In a recent article titled "Rigorous standards urged for 401(k) plans" (Pensions & Investments, Feb. 17), William J. McHugh, treasurer of Novartis Corp., provided his insights into the 401(k) industry and the "potentially turbulent" period that lies ahead. The quotes for the article were taken from a speech Mr. McHugh made at the 1997 Pension & Investments Defined Contribution/401(k) Conference.
His comments suggested some plan sponsors are sidestepping their fiduciary responsibility when it comes to the appointment of investment managers, the creation of investment guidelines and the monitoring of investment activities. A longtime proponent of "unbundled" plans, Mr. McHugh went on to imply that increased plan sponsor reliance on full-service or bundled providers is at the root of the problem.
While Mr. McHugh and other plan sponsors quoted in the article do make some valid points, let's take a moment to examine the primary reason bundled providers, mostly mutual funds, have become so pervasive in the 401(k) business during the past decade.
Bundled providers have recognized that the end users of qualified defined contribution plans are the plan participants.
Efforts by the mutual fund industry and bundled providers to tailor 401(k) products and services to plan participants have resulted in such innovations and investor benefits as:
Technology as a means to deliver more responsive and individual service to participants - from the 800 phone lines to the Internet;
Enhanced educational materials that have made participants better investors; and
More investment choices ranging from "lifestyle funds" to self-directed brokerage accounts.
In addition, the suggestion by Mr. McHugh that self-directed brokerage accounts or mutual fund windows are options that could compromise a sponsor's ability to act as a fiduciary is nothing more than fear-mongering. Mr. McHugh and his colleagues need to recognize that not all plan participants are alike.

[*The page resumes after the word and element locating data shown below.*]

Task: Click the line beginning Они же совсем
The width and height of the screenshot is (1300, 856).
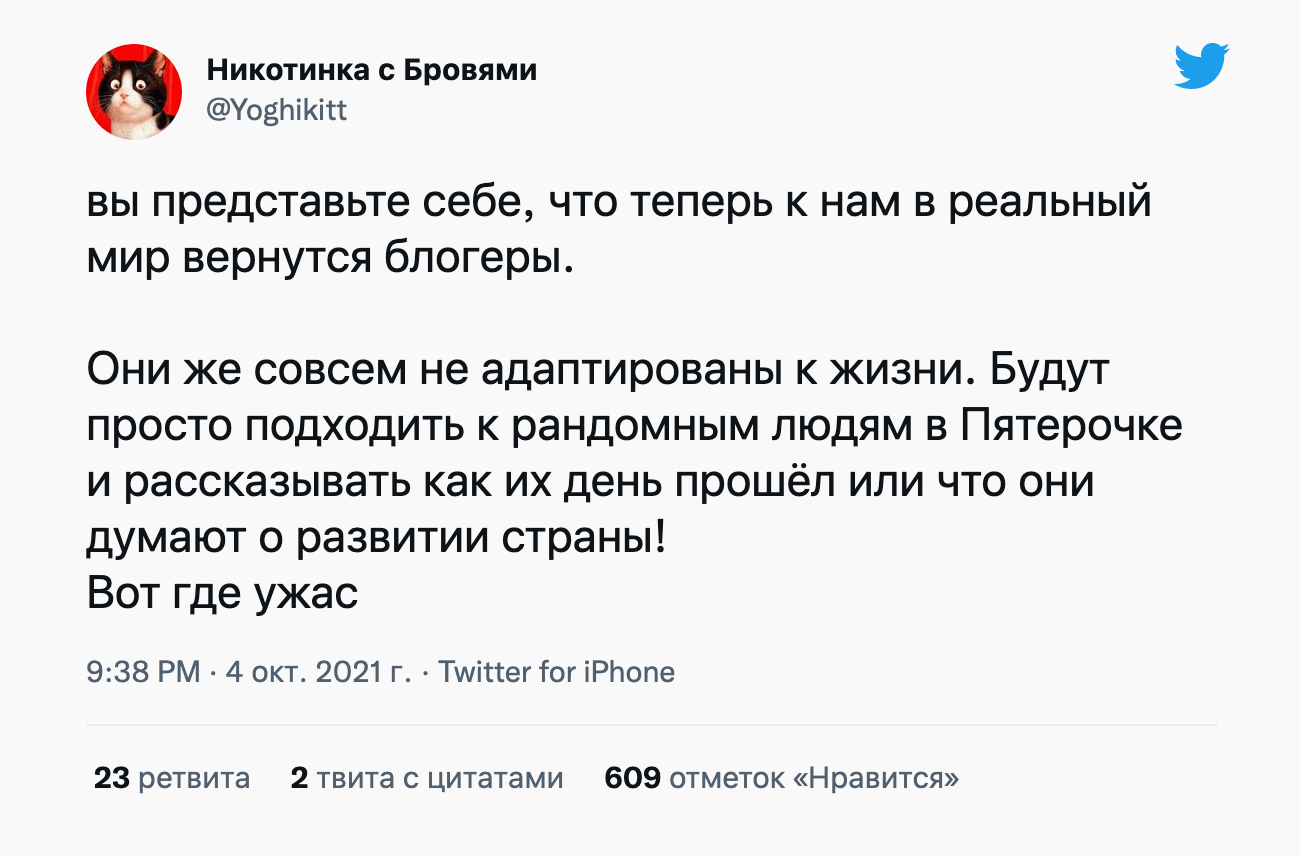Action: click(x=598, y=372)
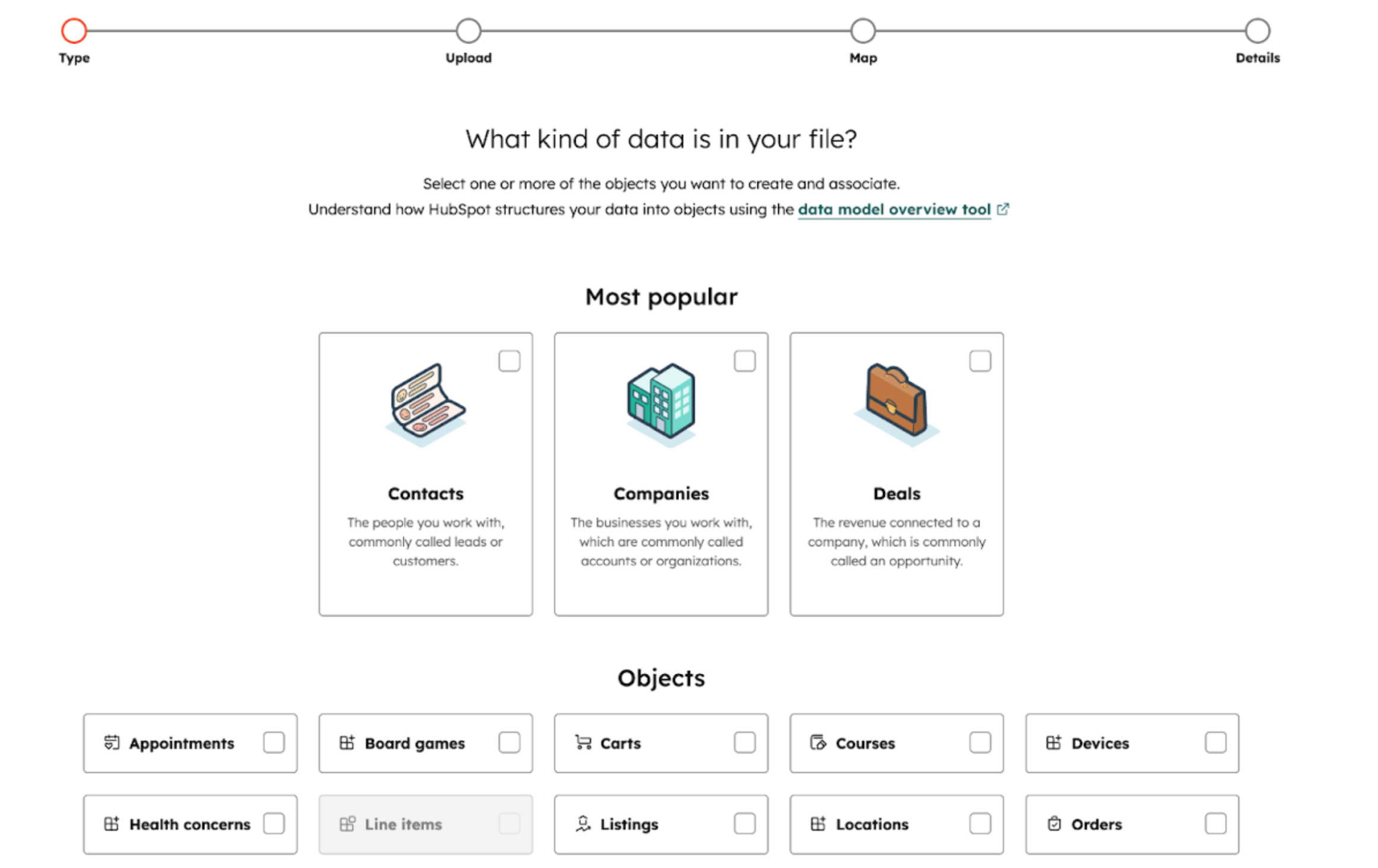Select the Board games checkbox
This screenshot has width=1378, height=868.
(509, 743)
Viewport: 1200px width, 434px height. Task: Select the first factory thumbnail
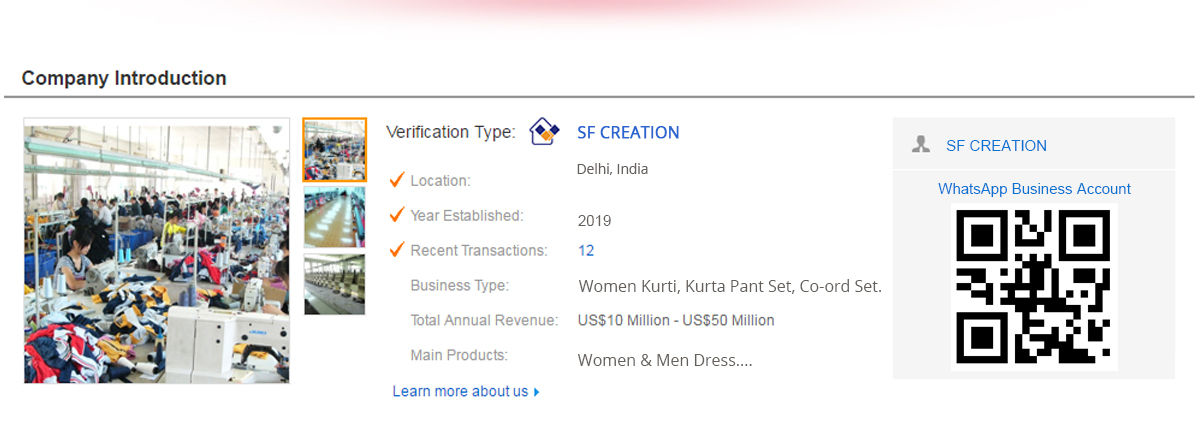(x=334, y=150)
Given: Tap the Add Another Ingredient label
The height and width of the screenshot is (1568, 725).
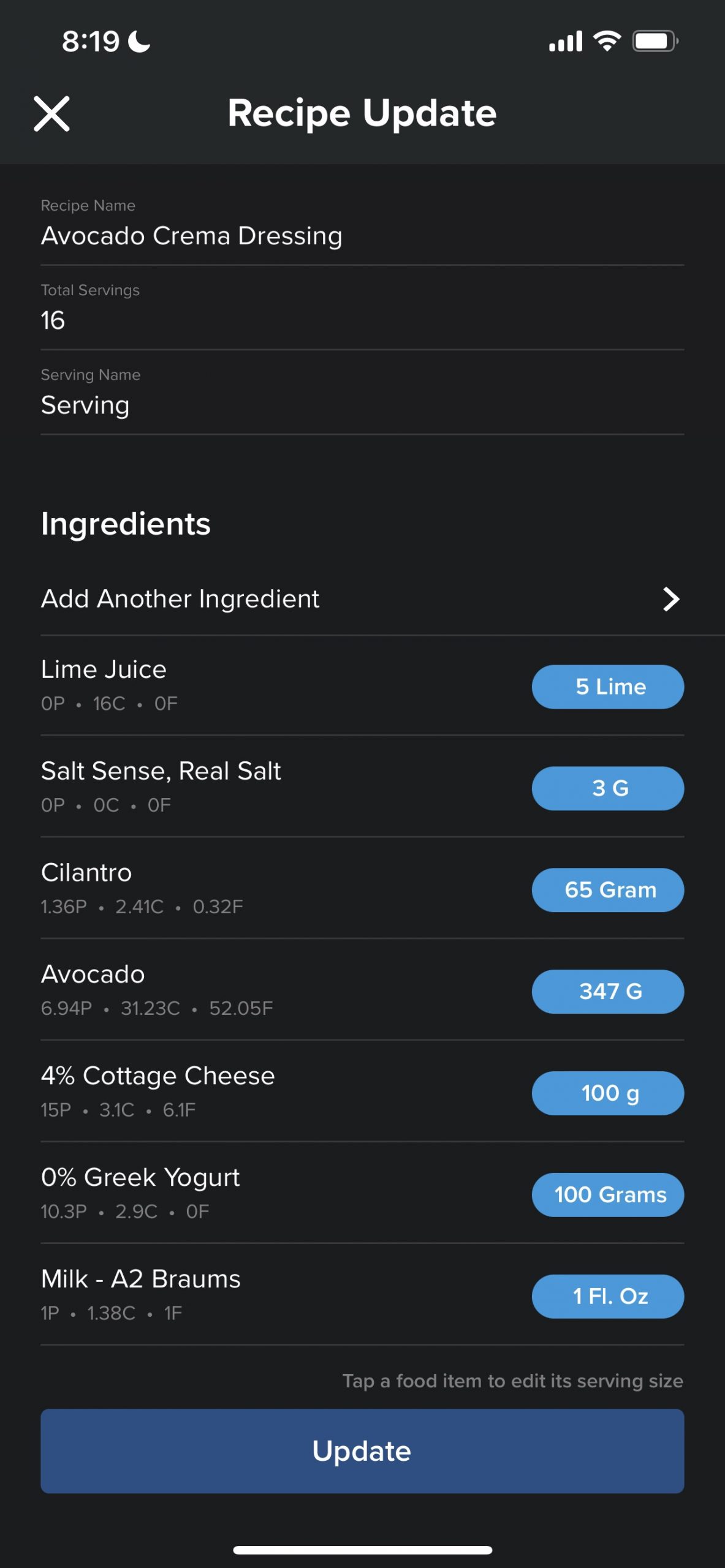Looking at the screenshot, I should (x=180, y=599).
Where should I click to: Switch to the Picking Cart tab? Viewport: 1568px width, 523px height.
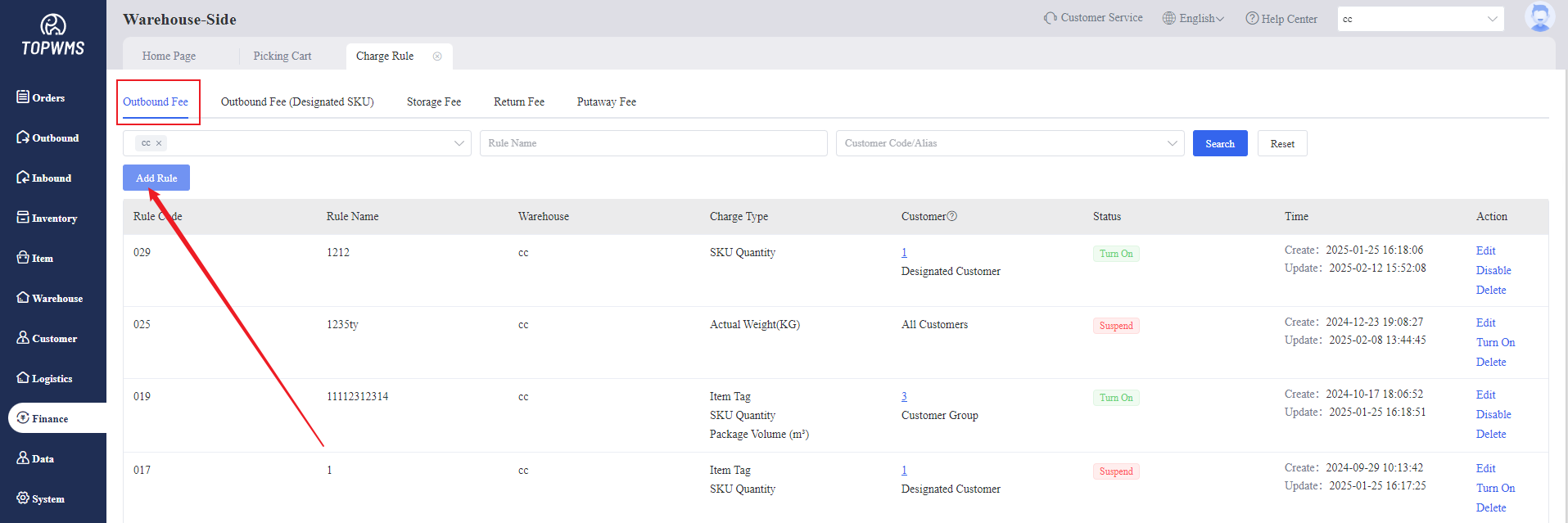tap(282, 56)
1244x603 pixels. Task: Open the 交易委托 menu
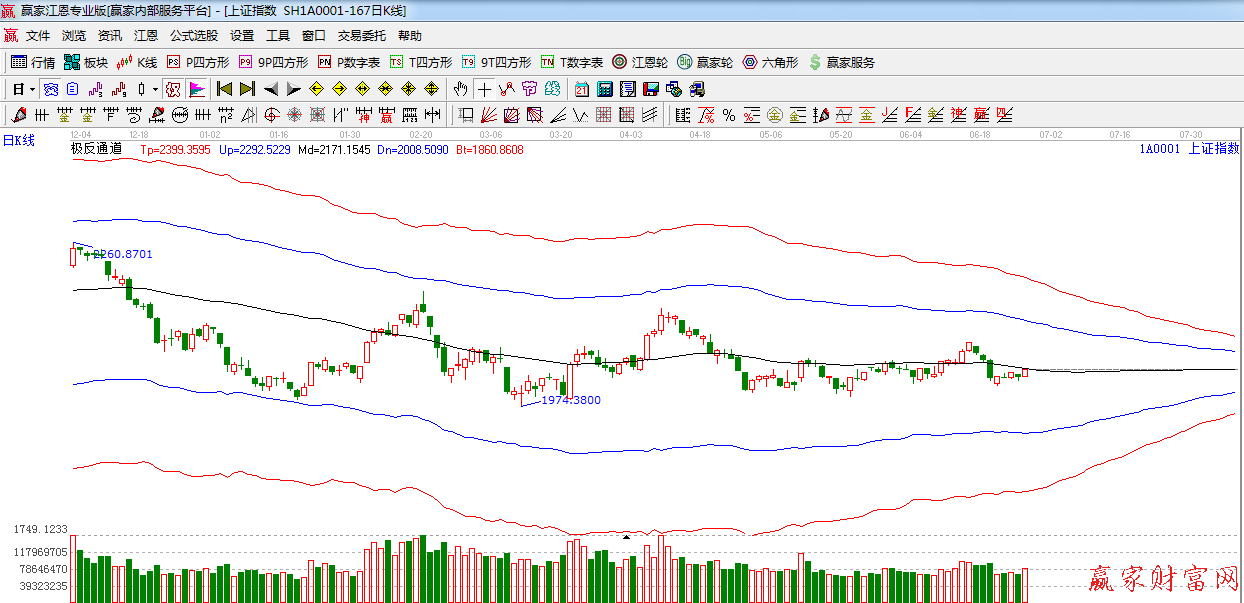tap(361, 35)
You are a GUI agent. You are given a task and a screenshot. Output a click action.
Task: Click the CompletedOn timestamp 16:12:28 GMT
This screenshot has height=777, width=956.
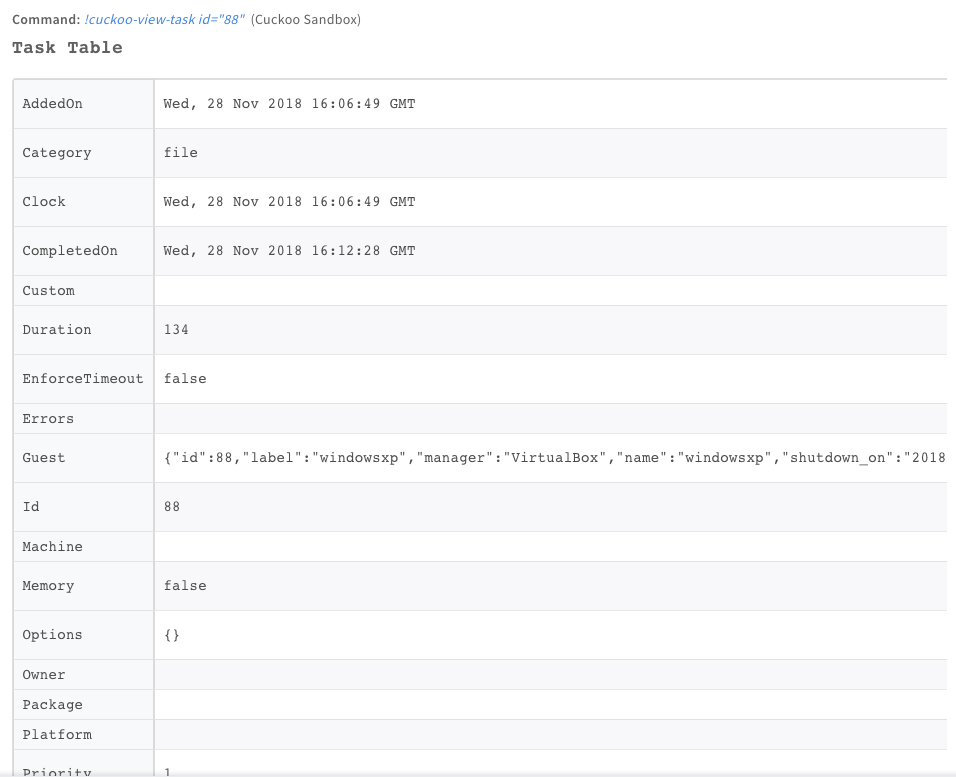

Frankly, it is counter-intuitive to suggest the chief financial officer in the corner office should have the same investment choices as an entry level employee. Not only should plan participants have the choice of a wide variety of investment vehicles, they want and deserve education and administrative tools that address their individual needs. This "audience of one" approach will be the next revolution in an industry that has long been plagued by a "one size fits all" mentality.
Mr. McHugh and his colleagues also fail to understand a very significant fact regarding this business. Studies clearly show that in the long run the majority of a plan participant's account balance can be attributed to the investment class that is chosen, not the performance or fees of the manager being used. Thus, the plan provider that does a better job of getting employees into the plan and into the appropriate asset classes probably will better serve participants - not the provider with the absolute lowest investment management fees.
Finally, one company treasurer estimated that by using low-expense commingled funds, the company could save their participants 34 cents per day. But participants in his plan probably would have to give up the following:
Daily price access via newspapers;
Increased disclosure due to the Investment Company Act of 1940;
Increased awareness of their funds due to publications like Morningstar or Money;
Better technology such as imaging, Internet access or voice recognition; and
Lower administrative and employee education fees.
Slightly higher investment management fees quite often help pay for these services. The data are clear: The amount of money in mutual funds confirms participants believe the benefits shown above are clearly worth 34 cents per day. Or to put it another way, when participants pick up their 401(k) statement, they do not take off their "retail hat" and put on their "institutional hat."
Mutual funds have gathered market share because they have recognized that the end users of these plans are the participants. So, in all humility, we would suggest mutual funds and bundled providers deserve significant credit (along with a robust stock market) for the vastly increased retirement nest egg that participants now enjoy.
Thomas R. Kmak is senior vice president of institutional marketing and service for American Century Investments, Kansas City, Mo., formed from the combination of Twentieth Century Mutual Funds and The Benham Group.